• [Consigna A] Resume en dos oraciones el texto sobre la fe y la Semana Santa.
• [Consigna B] En el texto sobre la fe y la Semana Santa, pasa al inglés esta oración: "Contentos y felices de tener a Cristo como nuestro Dios, orgullosos de ser sus seguidores y sobre todo agradecidos porque Él sigue llamándonos a todos, para que llevemos este mensaje de vida a todos los amenazados por la muerte".
• [Consigna C] Prosigue el texto sobre la fe y la Semana Santa a partir de su última oración.

• [Texto de lectura]
Esto también nos lleva a agradecer al Santo Padre, siempre tan lleno de amor y de cariño por todos, por haber sido el que dio la iniciativa de que Cuba mire una vez más la cruz que salva y no las cruces que hunden a los seres humanos. A Él –el Papa- le agradecemos, y nos unimos también en esta celebración al Santo Padre a quien no les faltan las pruebas, a quien no le faltan las dificultades, a quien a veces nosotros mismos, creyéndonos dueños de la verdad del Señor, pensamos descalificar a quien es el sucesor de Pedro, representante de Cristo en medio de nosotros.

En la carta a los hebreos que hemos escuchado, se nos dice que este es un tiempo especial para reavivar nuestra fe, para hacerla más firme, es esto lo que tratamos de vivir en la Semana Santa, no para reducirla a dos o tres días, sino para llenarnos del espíritu de la verdad y de la vida y ser testigos de Él, hoy mañana y siempre. Contentos y felices de tener a Cristo como nuestro Dios, orgullosos de ser sus seguidores y sobre todo agradecidos porque Él sigue llamándonos a todos, para que llevemos este mensaje de vida a todos los amenazados por la muerte.

• [Datos en bruto]
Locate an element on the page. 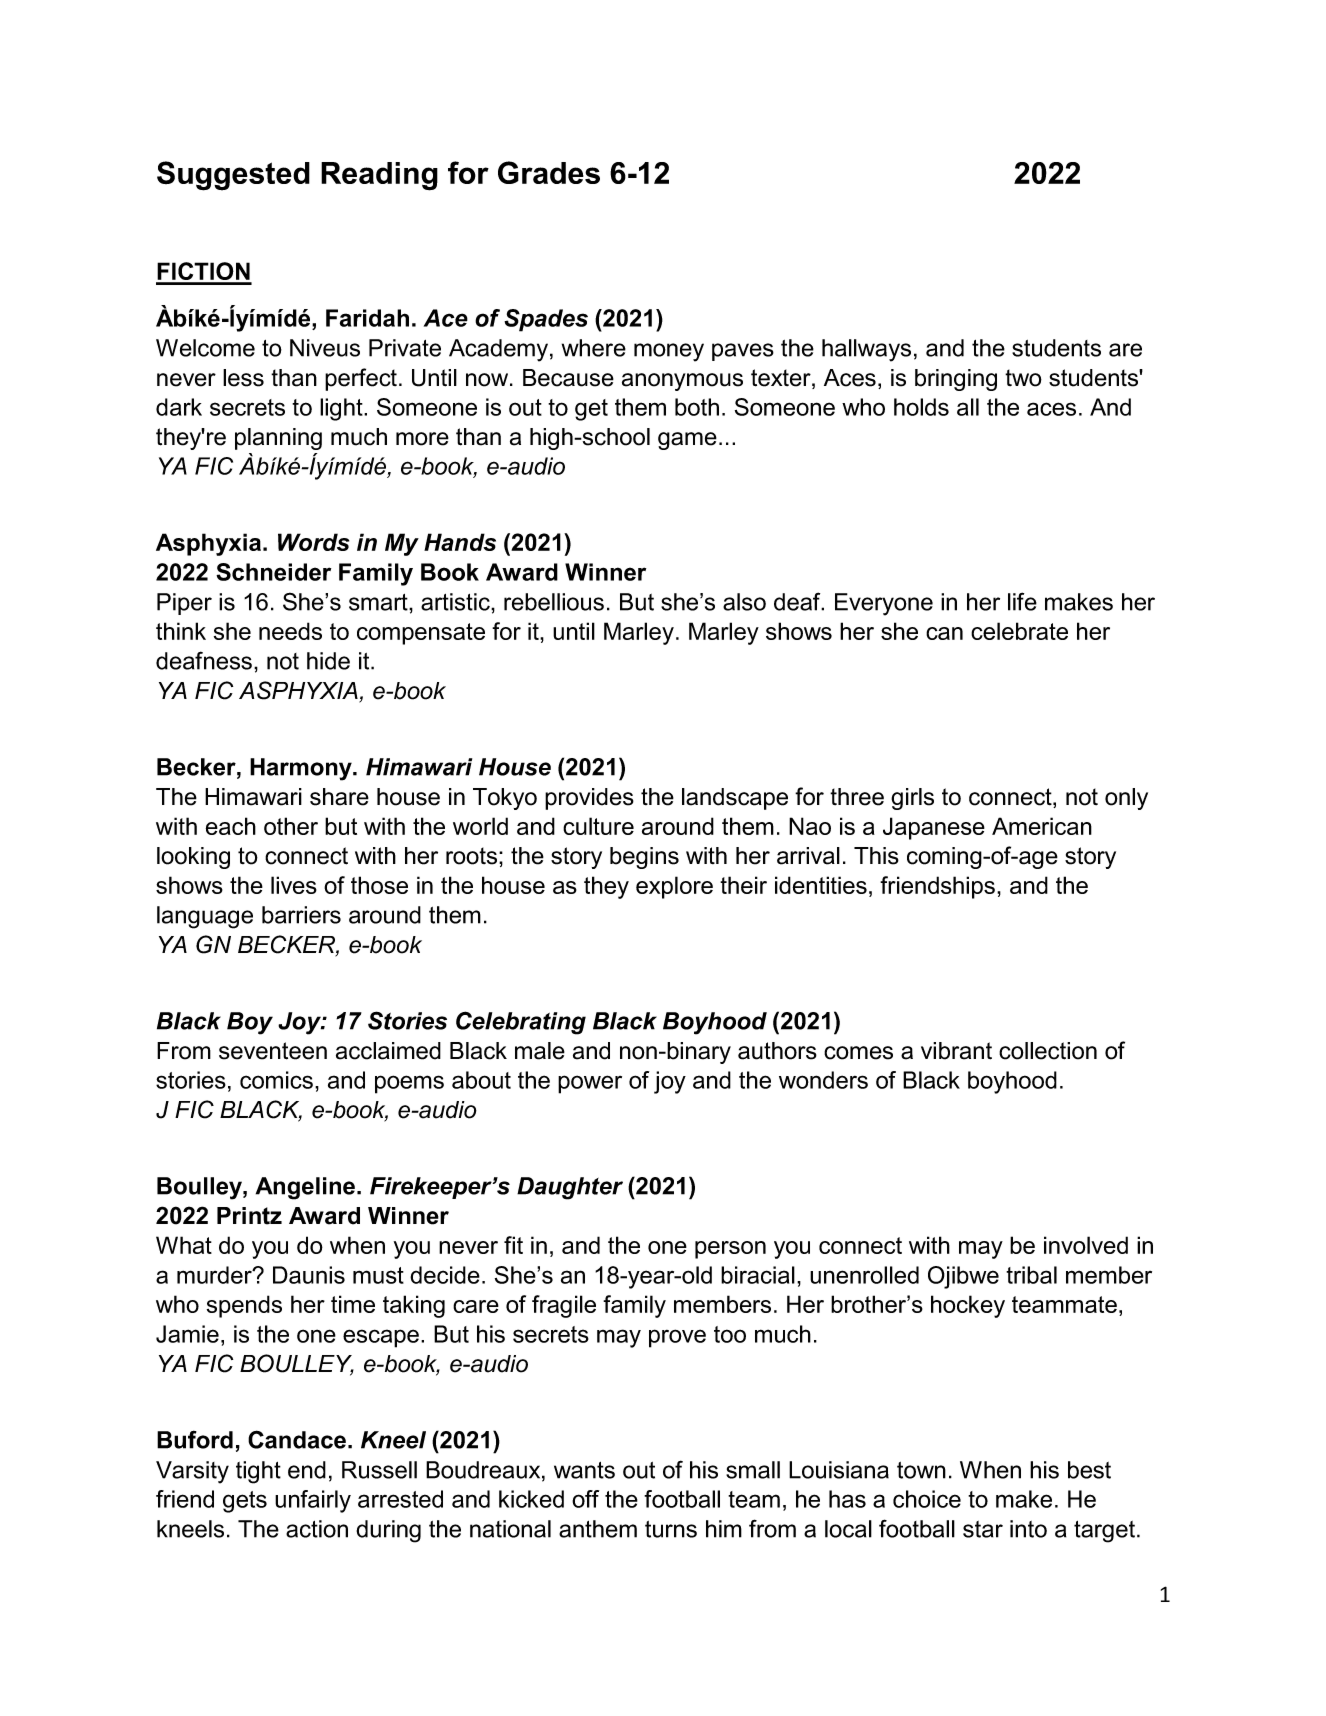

• [Respuesta A] El texto agradece al Papa por haber impulsado que Cuba vuelva a mirar la cruz que salva, y se une a él en la celebración a pesar de las pruebas y dificultades que enfrenta. También recuerda, a partir de la carta a los hebreos, que la Semana Santa es un tiempo para reavivar y afianzar la fe y para ser testigos agradecidos de Cristo que llevan su mensaje de vida a los amenazados por la muerte.

• [Respuesta B] Glad and happy to have Christ as our God, proud to be His followers, and above all grateful because He keeps calling all of us, so that we may carry this message of life to all those threatened by death.

• [Respuesta C]
Es una ocasión para renovar nuestra fe en este Cristo que nos ha salvado de una vez para siempre, en este Cristo al que hemos visto con admiración, pasar ante nuestros ojos siendo apresado injustamente, siendo condenado con una prisa que solamente las mentes diabólicas podían haberse imaginado. Quien fue llevado y acusado de una lado para el otro, a quien abofetearon, a quien querían eliminarlo porque era capaz de decirle al pueblo que no se dejen engañar por aquellos que hablan muchas veces de Dios y no practican lo que dicen. Esto es lo que molestaba a los grandes del mundo en esa época, y, es esto lo que sigue molestando hoy a los que pretenden hacerse grandes. Y hacerlo solamente empequeñeciendo al prójimo, reduciéndolo a la nada o convirtiéndolo en un instrumento que solo sirve para ir destruyendo la dignidad humana.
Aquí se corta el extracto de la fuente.